Currently, we have an issue that this pattern fails:

addDataName("x", myType),
dataNames(MUTABLE_OR_IMMUTABLE).exactOf(myType).sample()

The issue is that addDataName creates a token that is not immediately evaluated, the adding of "x" is deferred to token evaluation.
But "sample" is done in the lambda execution, i.e. immediately. And so it does not find "x" at that time.

We should make addDataName evaluate immediately as well, and not deffer to token evaluation.
However: this would mean that addDataName could float outside of a "hook.anchor":

hook.anchor(
    addDataName("x", myType), // is evaluated before we call hook.anchor, so it floats to the outer scope, not good!
    dataNames(MUTABLE_OR_IMMUTABLE).exactOf(myType).sample() // now finds "x", good
)
dataNames(MUTABLE_OR_IMMUTABLE).exactOf(myType).sample() // also finds "x", not good!
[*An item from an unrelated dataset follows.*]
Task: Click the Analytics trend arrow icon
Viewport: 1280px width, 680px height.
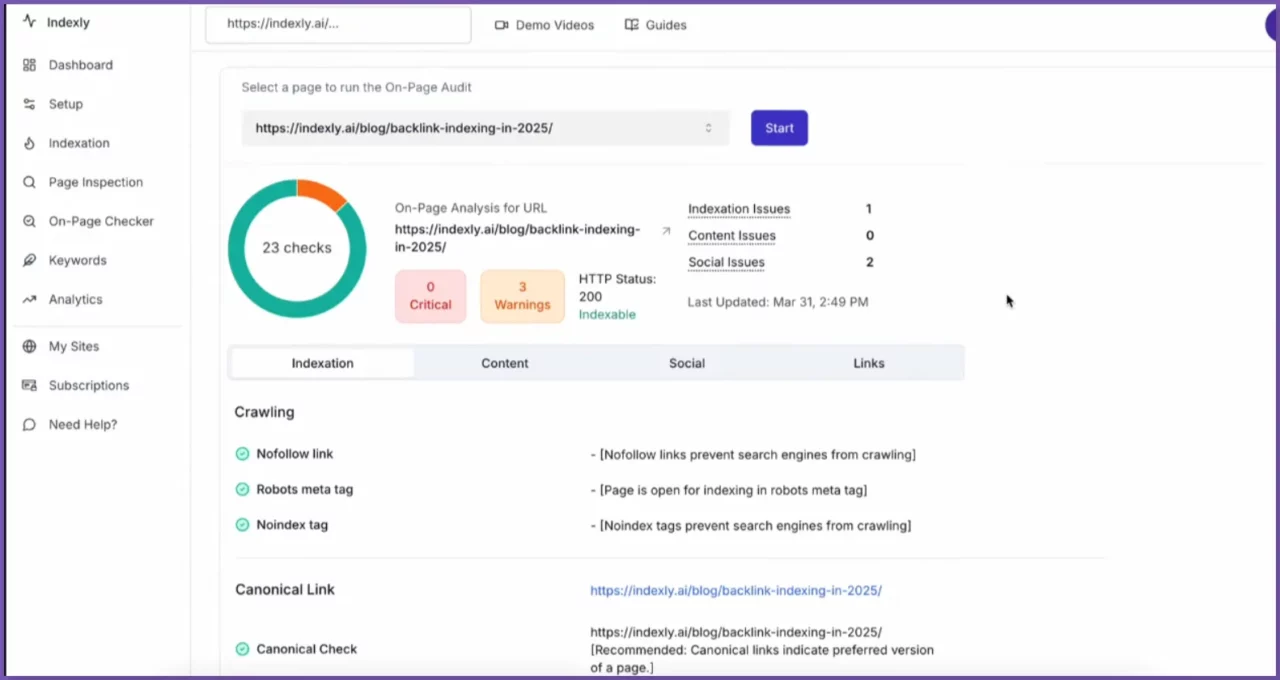Action: point(29,299)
Possible solution: require hook.anchor to consume a lambda. That way, we execute hook.anchor before it then calls the lambda. This allows us to set up the scope before executing anything inside the hook.anchor body, and it prevents the executions inside hook.anchor from "floating" out of the scope.
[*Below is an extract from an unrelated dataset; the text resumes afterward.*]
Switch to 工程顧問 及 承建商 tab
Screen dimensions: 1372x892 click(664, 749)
I'll need to experiment a little, but I hope this works. I'll have to adjust a lot of tests probably, but it will be worth it.

Thanks to [~galder] who tried out the Template Framework, and hit this issue. Basically, he was just confused about the order of execution, and it showed that we probably could not keep things as they are now. Understanding lambda vs token vs string orders is too much. I hope this change will allow us to mostly have lambda vs string order.

The 3 orders:
- Lambda: execution inside the lambda
- Token: executed after lambda
- String: may be different from token, because of hook.insert

Thanks to [~chagedorn] for taking some time to brain-strom with me in the Office :)

WIP DRAFT:
https://github.com/openjdk/jdk/pull/27255

----------------------------------

Some more thoughts. The current issue is the interleaving between lambda and token eval.
The issue is also with the TemplateToken: an addDataName would float above it.
This means that we have to probably eliminate the TemplateToken (and also HookAnchorToken and HookInsertToken).
Instead, we will have to do:
- template.call()
- Template.TwoArgs -> template.apply(x, y) -> Template.ZeroArgs -> template.call()
- Template.TwoArgs -> template.call(x, y)
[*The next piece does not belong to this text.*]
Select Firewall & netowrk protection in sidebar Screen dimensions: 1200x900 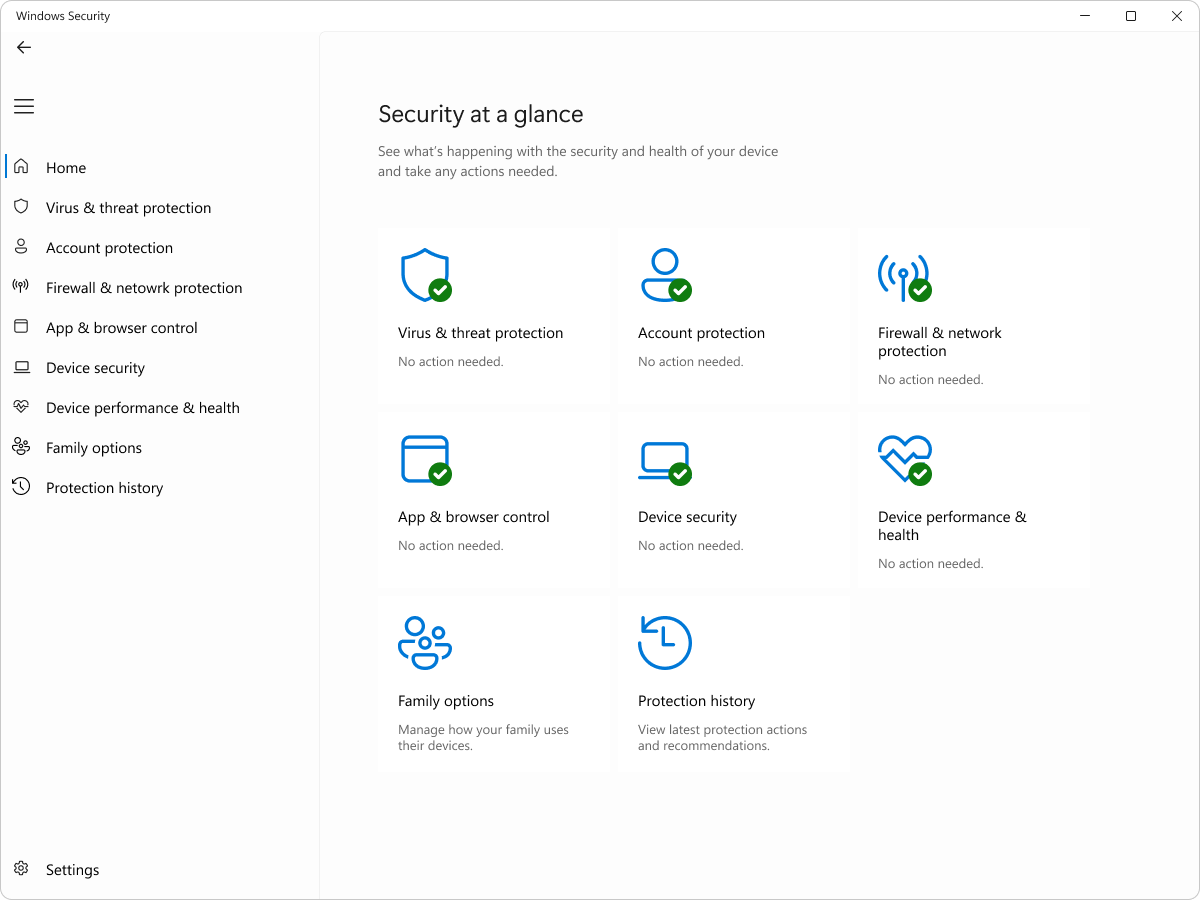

This gives us a much more "immediate" lambda nesting structure.
Probably, we will have Template.ZeroArgs be an interface, and the multi-args versions will have an "applied" counterpart that implements it. Or maybe we can wrap the lambda? Probably! That would allow us to do essentially arbitrary partial application ... but that's probably not too useful for now. Most useful is to have List<Template.ZeroArgs>.

This is really going to be a major refactoring. But it would massively reduce the complexity.
It means we have no tokens that are "alive" and can call lambdas later.
All tokens would be "dead", at most they will do hashtag and dollar replacements.

------------------------

I now realized that the "all-in on lambda" approach does not really play so nicely with the token list. We would probably have to redesign everything in a StringBuilder approach, which also is not very nice. So I decided to go "all-in on tokens".